Saya mengerti bahwa saudara saya dan saya lahir dari konflik dan rasa malu. Saya melihatnya bermain secara teratur di rumah, seperti kami terjebak dalam siklus disfungsi, dikutuk untuk berperang satu sama lain. Hanya ketika saya masuk universitas saya benar-benar menghargai rasa malu nasional Amerika—bagaimana Amerika tidak pernah menyelesaikan perang yang seharusnya tidak terlibat di dalamnya.
Ketika saya mulai belajar bahasa Vietnam di perguruan tinggi, dan kemudian di sekolah pascasarjana, ibu saya menganggapnya sebagai pemborosan waktu. Dia tidak dapat memahami kebutuhan putus asa saya untuk merasa dekat dengannya, dia juga tidak dapat memahami mengapa saya ingin menghabiskan waktu di negara yang dia tinggalkan.
Tapi saya mendambakan rasa terhubung dan memahami negara, dan konflik, yang menyatukan orang tua saya. Aku ingin tinggal di tempat mereka jatuh cinta dan berjalan di jalanan tempat John pernah berlari dan bermain dengan bebas, dan melihat sekilas kehidupan ibuku sebelum depresi dan amarahnya semakin matang dan menyelimuti kami dalam kabut yang menyesakkan.

William Lee Adams
Saya tidak akan pernah tahu keadaan pasti yang menyebabkan orang tua saya satu sama lain. Tetapi setelah ayah saya meninggal, saya menjadi lebih nyaman dengan garis besar kasarnya.
Saat dia meninggal karena Alzheimer, lebih dari empat dekade setelah mereka bertemu, Ibu masih berada di sisinya, memastikan dia diberi makan dan menjaganya tetap bersih saat dia tidak lagi peduli. Hubungan mereka, dan memang keluarga kami, telah bertahan lama.
Di pemakamannya, Ibu memilih untuk memutar rekaman “I Walk the Line”, oleh Johnny Cash, sebagai pengganti himne. Dia memberi tahu saya bahwa Ayah telah memainkannya untuknya di pemutar kaset tua selama perang dan meninggalkannya bersamanya ketika dia kembali ke Amerika Serikat setelah turnya.
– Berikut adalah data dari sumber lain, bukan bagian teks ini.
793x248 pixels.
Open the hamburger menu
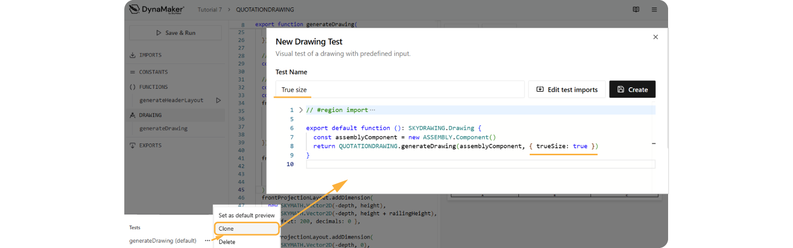coord(654,9)
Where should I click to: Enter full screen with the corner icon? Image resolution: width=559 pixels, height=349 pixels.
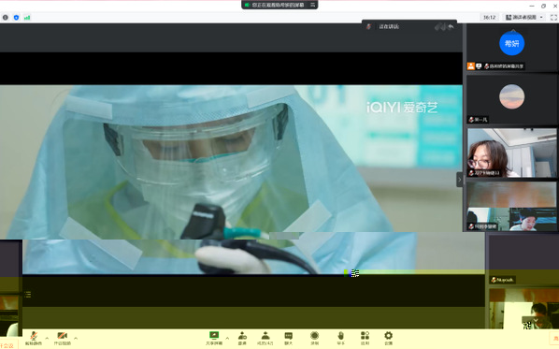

Saat Cash bersenandung dengan suara baritonnya yang dalam, Ibu mulai terengah-engah, seolah jantungnya akan meledak. Reaksinya terhadap akord rockabilly itu mengisi beberapa celah dan elips dalam cerita mereka.
Aku bisa membayangkan mereka menari di atas atap Saigon saat Cash berbicara, kata-katanya dan ritme boom-chicka dari snare drum memberi mereka bahasa yang sama dan keberanian untuk menjungkirbalikkan dunia mereka berdua.
William Lee Adams adalah seorang penulis dan penyiar di London. Memoarnya “Wild Dances: My Queer and Curious Journey to Eurovision” akan diterbitkan oleh Astra House pada 9 Mei 2023.
Semua pandangan yang diungkapkan dalam artikel ini adalah milik penulis.
Diadaptasi dari memoar William Lee Adams yang akan datang, Wild Dances.
Apakah Anda memiliki pengalaman unik atau kisah pribadi untuk dibagikan? Email tim Giliran Saya di [email protected] dan ceritakan kisah Anda kepada kami.